Saturday, June 10, 2017

Rashtrapita

"Rashtrapita" or "Rashtra pita" translates to "Father of the Nation".  Somewhere along his career, Mahatma Gandhi acquired that appellation.

Per a 2012 article in the Hindustan Times, a ten-year old girl, under RTI (Right to Information) asked the government when Gandhi acquired "Father of the Nation" status,  and the government archivists were flummoxed.
Who named Mahatma Gandhi 'father of nation'? Govt foxed
April 4, 2012

A Lucknow girl's simple query to know if Mahatma Gandhi was ever conferred the title of 'The Father of The Nation' has come a cropper.

From the Prime Minister's Office (PMO) to the ministry of home affairs (MHA) no one seems to really know the answer to the 10-year-old's question.

They coolly forwarded the RTI plea of class VI student Aishwarya Parashar to the National Archives of India (NAI), the body that claims to be the repository of the non-current records of the Government of India. Surprisingly, the NAI, after a hectic search in their records, was unable to find the desired information and requested Aishwarya to come and search for it in NAI's public records and library material herself.

Jayaprabha Ravindran, assistant director of archives and chief public information officer (CPIO) wrote back in a letter dated March 26: "As per search among public records in the National Archives of India, there are no specific documents on the information sought by you."
The maintainers of Gandhiana credit Subhas Chandra Bose:
...it was Netaji Subhash Chandra Bose who first addressed him as such in his condolence message to the Mahatma on the demise of Kasturba.

Ba and Bapu had been interned at Aga Khan Palace, Pune in the wake of the Quit India Movement.
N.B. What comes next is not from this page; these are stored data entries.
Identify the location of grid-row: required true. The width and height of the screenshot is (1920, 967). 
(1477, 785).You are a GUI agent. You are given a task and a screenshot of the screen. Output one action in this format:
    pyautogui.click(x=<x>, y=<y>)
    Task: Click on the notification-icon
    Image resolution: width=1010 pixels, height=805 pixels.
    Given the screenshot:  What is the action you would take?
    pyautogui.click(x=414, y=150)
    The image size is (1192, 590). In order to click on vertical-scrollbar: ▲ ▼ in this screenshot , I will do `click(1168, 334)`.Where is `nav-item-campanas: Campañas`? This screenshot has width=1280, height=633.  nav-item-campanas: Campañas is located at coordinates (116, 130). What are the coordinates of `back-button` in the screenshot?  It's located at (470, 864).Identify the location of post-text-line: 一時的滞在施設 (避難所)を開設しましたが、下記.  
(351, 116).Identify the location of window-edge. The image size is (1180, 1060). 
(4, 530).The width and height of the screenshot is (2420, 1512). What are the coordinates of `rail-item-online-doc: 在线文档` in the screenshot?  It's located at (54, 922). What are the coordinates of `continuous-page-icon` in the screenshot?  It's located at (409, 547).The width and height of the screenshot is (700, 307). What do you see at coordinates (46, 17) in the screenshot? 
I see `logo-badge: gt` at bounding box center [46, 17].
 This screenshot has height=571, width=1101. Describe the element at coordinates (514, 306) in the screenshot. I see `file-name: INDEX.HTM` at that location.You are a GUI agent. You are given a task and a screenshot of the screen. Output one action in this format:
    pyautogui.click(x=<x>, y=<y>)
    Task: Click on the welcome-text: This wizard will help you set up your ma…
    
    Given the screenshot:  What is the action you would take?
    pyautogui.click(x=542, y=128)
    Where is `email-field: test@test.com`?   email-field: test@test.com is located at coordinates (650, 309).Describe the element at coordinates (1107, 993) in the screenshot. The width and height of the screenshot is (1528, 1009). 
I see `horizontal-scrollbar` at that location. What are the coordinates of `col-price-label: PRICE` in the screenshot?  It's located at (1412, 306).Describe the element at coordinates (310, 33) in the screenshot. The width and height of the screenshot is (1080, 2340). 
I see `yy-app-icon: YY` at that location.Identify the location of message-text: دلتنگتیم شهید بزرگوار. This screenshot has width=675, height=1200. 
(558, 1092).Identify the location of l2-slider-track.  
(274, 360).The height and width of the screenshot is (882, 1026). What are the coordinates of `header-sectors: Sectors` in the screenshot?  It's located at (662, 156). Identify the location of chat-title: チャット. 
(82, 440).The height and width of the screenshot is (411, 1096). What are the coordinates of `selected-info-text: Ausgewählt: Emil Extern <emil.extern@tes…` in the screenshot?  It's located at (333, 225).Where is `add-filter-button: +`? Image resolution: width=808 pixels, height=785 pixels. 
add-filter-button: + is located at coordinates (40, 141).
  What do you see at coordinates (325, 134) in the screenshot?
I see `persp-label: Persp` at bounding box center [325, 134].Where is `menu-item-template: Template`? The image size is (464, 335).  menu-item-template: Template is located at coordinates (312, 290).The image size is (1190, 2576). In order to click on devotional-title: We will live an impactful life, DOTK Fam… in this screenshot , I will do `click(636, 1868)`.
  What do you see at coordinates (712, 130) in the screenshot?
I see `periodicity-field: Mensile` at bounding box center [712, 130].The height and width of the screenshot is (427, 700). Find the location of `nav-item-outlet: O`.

It was while serving the prison term Kasturba passed away on 22 February, 1944.

Concerned about Gandhiji, Netaji sent the following message to the Mahatma on Azad Hind Radio, Rangoon on 4th June, 1944.
"...........Nobody would be more happy than ourselves if by any chance our countrymen at home should succeed in liberating themselves through their own efforts or by any chance, the British Government accepts your `Quit India' resolution and gives effect to it. We are, however proceeding on the assumption that neither of the above is possible and that a struggle is inevitable.

Father of our Nation in this holy war for India's liberation, we ask for your blessings and good wishes".
Note that this is after the death of Kasturba Gandhi.  But Women in the Indian National Movement: Unseen Faces and Unheard Voices, 1930-42, by Suruchi Thapar-Bjorkert (2006), mentions an article in the Hindi magazine Saraswati: Devidutt Shukla, Rashtra Mata Kasturba, Saraswati, September 1938.  "Rashtra Mata" translates to "Mother of the Nation".

This suggests that Mahatma Gandhi got this appellation earlier than 1944.

Note also that people called Gandhi "Bapu" or "Bapuji" - "father" - an honorific for an elderly man; and it might be an easy observation someone made that a nation calls him "father".